In a very welcome decision for BEERG members, the CAC categorically dismissed the HSBC EWC’s complaint and position that the EWC agreement remained governed by English law. In particular, the CAC concluded that on HSBC’s position of updating references in the EWC agreement from:

  • HSBC in the UK to HSBC in Ireland:

once HSBC Ireland had been designated as the representative agent for the purposes of the Directive.. it would have been anomalous for the Agreement to continue to state… that for the purposes of the Directive the central management was situated in the United Kingdom. The Panel has therefore concluded that it was a necessary consequence of the change of representative agent to HSBC Ireland that the Agreement should be amended to reflect that change and rejects the submission that the amendments… were made in breach of the Agreement because the amendments were not agreed by the EWC…  it would be anomalous for the text of the Agreement not to reflect the new reality regardless of whether the EWC had explicitly consented”; and

  • English law to Irish law:

“once the Employer’s central management ceased to be situated in the UK for the purposes of the Directive… the Agreement ceased… to be subject to TICER. The Panel does not consider that the Employer was unilaterally and illegitimately removing itself from TICER’s scope as the Complainant contended; rather it was a consequence of the link (and severance of the link) between the situation of central management for the purposes of the Directive and the governing law laid down in unamended Article 2.3, itself a product of agreement between the parties… the Panel regards [HSBC’s amendments] as a necessary consequence of the application of Irish law to the Agreement following the designation of HSBC Ireland as the representative agent. The removal of any reference to English law in those articles… does not, in the Panel’s view, constitute a breach of the Agreement”.

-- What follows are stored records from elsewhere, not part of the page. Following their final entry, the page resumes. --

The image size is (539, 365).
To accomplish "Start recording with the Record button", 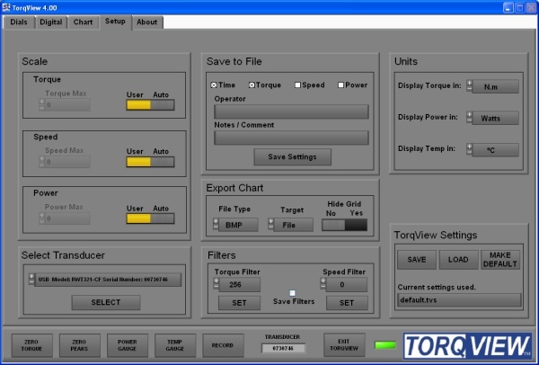I will [x=222, y=344].
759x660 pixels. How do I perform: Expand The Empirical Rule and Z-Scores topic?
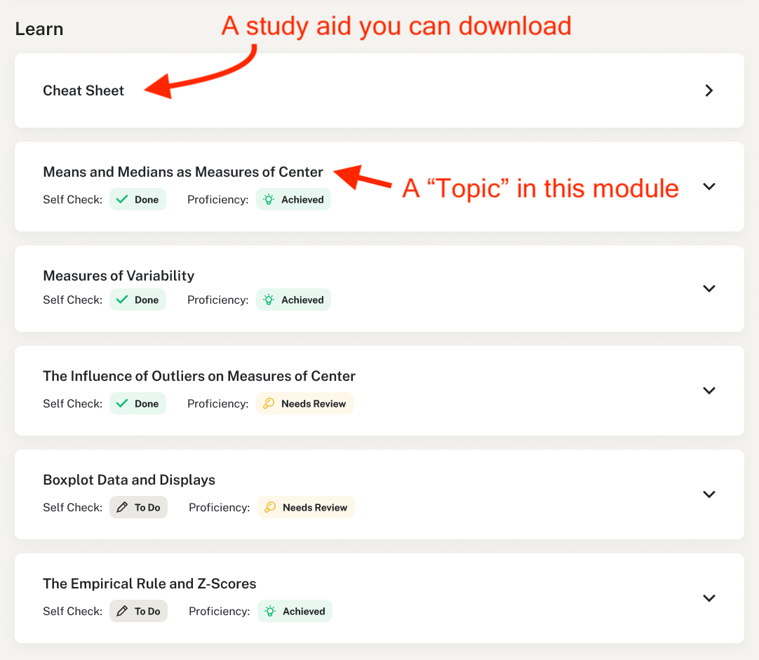coord(708,598)
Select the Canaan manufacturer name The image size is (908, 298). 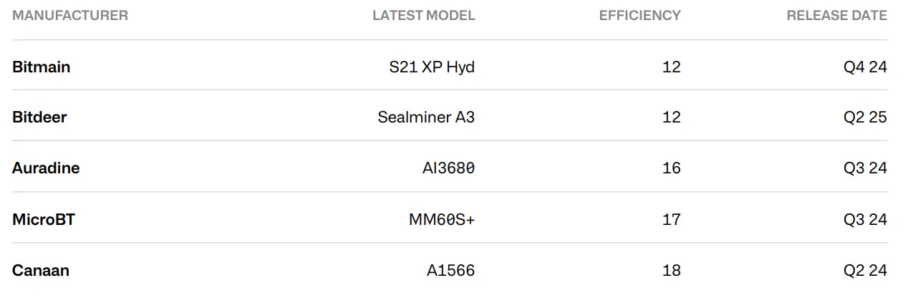[x=41, y=270]
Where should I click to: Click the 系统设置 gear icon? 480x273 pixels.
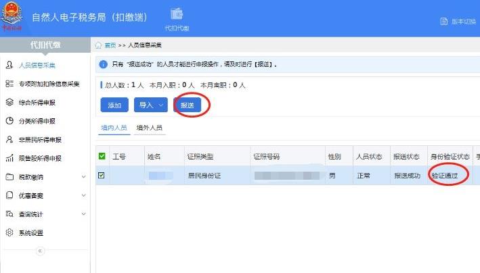point(9,232)
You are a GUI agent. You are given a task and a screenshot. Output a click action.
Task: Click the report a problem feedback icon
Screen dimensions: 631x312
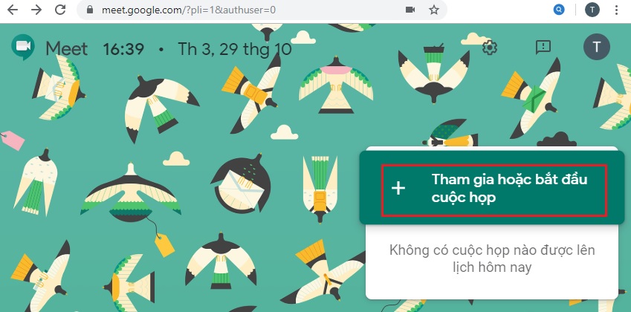tap(543, 48)
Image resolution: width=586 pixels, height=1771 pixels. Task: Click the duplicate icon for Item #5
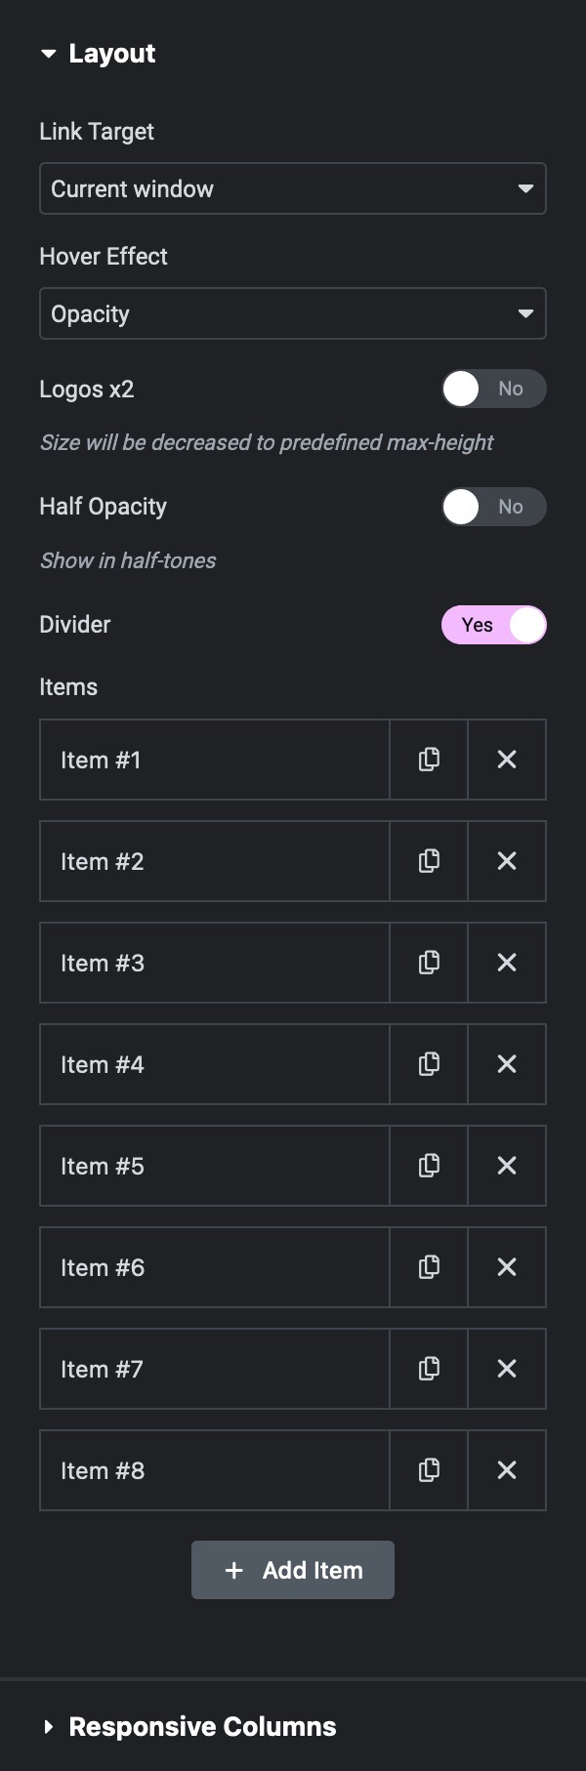429,1166
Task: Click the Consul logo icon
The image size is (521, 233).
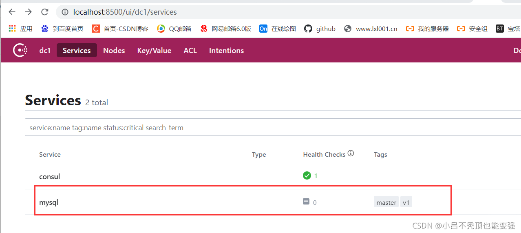Action: [x=20, y=50]
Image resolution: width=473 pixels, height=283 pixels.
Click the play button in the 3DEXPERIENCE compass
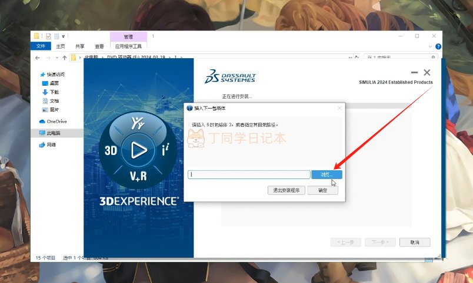coord(138,150)
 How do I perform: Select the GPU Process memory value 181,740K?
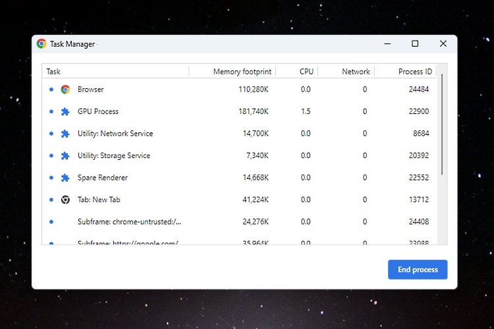click(254, 111)
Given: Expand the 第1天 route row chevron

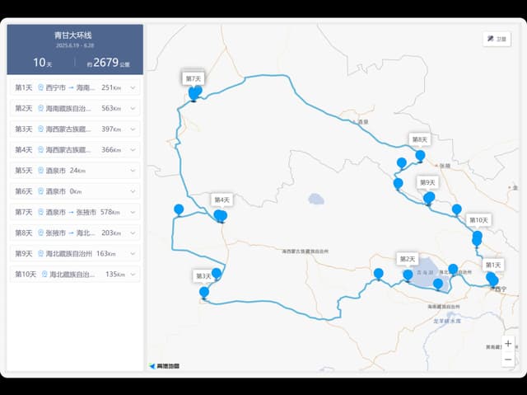Looking at the screenshot, I should [133, 87].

Finally and in response to the HSBC EWC’s position that the CAC might somehow retain jurisdiction to hear disputes even if the EWC agreement were governed by Irish law, the CAC dismissed any notion that it would act as an arbiter of Irish law disputes:

The CAC is a creature of statute whose jurisdiction does not extend to TICEA or other provisions of Irish law. The Panel does not consider, therefore, that Article 19.4 can be relied upon to retain the CAC’s jurisdiction under the Agreement over disputes or claims arising out of the Agreement”.

Conclusion

It is important to note that this decision was based on the wording of HSBC’s particular EWC agreement. BEERG members should therefore carefully consider the particular wording of their own agreements if they face challenges on having moved their EWCs from the UK in light of Brexit.

Every aspect of this decision is nevertheless favourable for businesses seeking to put Brexit uncertainty behind them as the CAC has:

  • refrained from even attempting to defend its flawed decision in easyJet that UK law provides for the existence of duplicate UK EWCs alongside EWCs based in the EU/EEA;
  • finally recognised the reality that the UK has left the EU and that businesses are free to conduct themselves in line with EU law irrespective of Brexit’s consequences in the UK; and
  • confirmed that its remit does not extend to deciding questions of Irish law.

Of course, these conclusions should always have been inevitable. But having them actually confirmed by the same CAC Panel Chair behind easyJet gives hope that there might now finally be light at the end of the tunnel after a series of recent dubious CAC decisions.